Alertés rapidement, les sapeurs-pompiers sont intervenus pour maîtriser l’incendie, parvenant à empêcher la propagation des flammes aux logements situés dans les étages supérieurs ainsi qu’aux bâtiments voisins. Le sinistre a toutefois noirci la façade de l’immeuble et provoqué d’importantes fumées dans les parties communes et au premier étage. Par mesure de sécurité, trois habitants ont été évacués, mais aucun blessé n’est à déplorer. Selon le bureau du Procureur de la République de Grenoble, il n’a pas été nécessaire de reloger les habitants.

L’ancien gérant du restaurant avait déménagé son enseigne en décembre dernier lassé des fusillades à répétition et des incivilités qui faisaient fuir sa clientèle. Le fonds de commerce venait d’être repris par le gérant d’un bar du quartier qui prévoyait d’ouvrir une nouvelle enseigne à la fin du mois de mars.

Une enquête a été ouverte afin de déterminer les circonstances exactes de cette attaque et ses motivations sur une place emblématique du trafic de drogue à Grenoble. Ce n’est pas la première fois que des incendies volontaires visant des commerces se produit à Grenoble.
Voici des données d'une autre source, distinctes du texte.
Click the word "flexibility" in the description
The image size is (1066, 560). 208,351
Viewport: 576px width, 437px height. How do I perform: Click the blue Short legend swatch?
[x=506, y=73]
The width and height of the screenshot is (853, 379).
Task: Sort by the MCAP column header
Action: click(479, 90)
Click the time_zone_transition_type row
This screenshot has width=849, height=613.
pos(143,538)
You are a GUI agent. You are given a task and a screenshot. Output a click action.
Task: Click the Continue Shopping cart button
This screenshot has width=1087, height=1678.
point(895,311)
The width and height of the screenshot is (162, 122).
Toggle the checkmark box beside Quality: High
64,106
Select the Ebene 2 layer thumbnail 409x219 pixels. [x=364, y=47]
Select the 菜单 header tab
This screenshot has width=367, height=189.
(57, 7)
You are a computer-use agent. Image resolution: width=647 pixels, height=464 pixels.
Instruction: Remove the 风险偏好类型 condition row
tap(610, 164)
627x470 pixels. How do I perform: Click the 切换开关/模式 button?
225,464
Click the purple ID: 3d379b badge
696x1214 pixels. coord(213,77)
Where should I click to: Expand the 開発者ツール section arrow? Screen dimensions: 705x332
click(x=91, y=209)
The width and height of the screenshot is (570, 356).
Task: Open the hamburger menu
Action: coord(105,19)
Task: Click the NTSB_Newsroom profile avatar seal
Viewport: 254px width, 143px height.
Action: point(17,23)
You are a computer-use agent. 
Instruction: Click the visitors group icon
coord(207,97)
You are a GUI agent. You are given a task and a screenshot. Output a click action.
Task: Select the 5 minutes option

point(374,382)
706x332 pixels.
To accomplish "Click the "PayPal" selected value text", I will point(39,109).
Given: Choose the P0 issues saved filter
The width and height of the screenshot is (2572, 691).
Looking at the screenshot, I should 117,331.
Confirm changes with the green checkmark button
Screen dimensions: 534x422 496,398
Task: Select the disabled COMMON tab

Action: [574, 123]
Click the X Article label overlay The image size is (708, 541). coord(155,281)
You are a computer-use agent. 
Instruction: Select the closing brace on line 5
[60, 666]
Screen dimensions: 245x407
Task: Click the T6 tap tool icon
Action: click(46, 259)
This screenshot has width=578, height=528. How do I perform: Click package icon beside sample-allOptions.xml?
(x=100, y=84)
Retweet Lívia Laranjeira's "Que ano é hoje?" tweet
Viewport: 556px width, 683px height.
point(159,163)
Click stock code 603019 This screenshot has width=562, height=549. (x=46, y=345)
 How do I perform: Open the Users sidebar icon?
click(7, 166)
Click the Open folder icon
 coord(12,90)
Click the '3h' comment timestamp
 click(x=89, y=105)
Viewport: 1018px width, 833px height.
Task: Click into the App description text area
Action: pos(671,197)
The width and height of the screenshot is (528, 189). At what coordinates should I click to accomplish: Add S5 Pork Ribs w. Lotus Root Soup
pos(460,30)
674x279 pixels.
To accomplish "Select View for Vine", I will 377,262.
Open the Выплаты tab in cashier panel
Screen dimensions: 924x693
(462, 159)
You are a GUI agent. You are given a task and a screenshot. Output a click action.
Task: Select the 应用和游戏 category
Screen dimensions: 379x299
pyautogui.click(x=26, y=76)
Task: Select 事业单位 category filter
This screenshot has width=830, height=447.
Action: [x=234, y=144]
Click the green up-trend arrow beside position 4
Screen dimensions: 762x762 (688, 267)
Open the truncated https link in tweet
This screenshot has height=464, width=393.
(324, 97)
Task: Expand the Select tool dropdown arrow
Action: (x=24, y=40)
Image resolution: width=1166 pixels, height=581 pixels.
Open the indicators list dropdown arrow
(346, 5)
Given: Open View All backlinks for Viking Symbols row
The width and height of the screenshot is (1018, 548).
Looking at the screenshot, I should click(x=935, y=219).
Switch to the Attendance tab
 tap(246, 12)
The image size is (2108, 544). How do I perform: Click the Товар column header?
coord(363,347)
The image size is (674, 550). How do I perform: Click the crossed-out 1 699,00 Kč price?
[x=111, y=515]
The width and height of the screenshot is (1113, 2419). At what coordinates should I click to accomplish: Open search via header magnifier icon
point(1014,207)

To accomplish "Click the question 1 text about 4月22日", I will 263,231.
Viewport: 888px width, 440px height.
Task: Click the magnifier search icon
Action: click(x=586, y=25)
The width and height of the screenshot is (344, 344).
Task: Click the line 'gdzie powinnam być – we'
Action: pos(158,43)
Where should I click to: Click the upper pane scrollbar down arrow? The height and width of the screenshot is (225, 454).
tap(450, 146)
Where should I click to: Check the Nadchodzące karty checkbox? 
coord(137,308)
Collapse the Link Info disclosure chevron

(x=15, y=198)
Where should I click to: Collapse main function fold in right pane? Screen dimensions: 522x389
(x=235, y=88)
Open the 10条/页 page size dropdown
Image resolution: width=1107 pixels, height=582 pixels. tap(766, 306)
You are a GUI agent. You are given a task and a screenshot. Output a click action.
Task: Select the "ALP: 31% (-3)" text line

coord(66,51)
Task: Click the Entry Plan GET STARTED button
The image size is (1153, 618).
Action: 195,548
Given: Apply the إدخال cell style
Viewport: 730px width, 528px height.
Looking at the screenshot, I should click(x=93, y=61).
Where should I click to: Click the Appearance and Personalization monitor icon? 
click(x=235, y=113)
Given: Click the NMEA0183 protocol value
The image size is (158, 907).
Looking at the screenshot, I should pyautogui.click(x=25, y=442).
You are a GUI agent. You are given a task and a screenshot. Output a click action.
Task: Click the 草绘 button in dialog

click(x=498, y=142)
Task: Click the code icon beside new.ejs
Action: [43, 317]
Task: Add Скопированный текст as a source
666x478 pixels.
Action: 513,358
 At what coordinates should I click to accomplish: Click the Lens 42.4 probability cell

Il y a quelques jours, une boucherie située à proximité de la place Gustave Rivet a été victime d’un incendie criminel. Le 14 juillet dernier, un véhicule avait également été projeté dans la façade d’un bar du cours de la Libération à Grenoble, avant d’être incendié (photo ci-dessous). Dans cette affaire, c’est la piste d’un règlement de comptes entre dealers qui est privilégiée.

Voiture bélier cours de La Libération

Le 14 juillet dernier, le même procédé avait été utilisé pour détruire un bar situé cours de La Libération.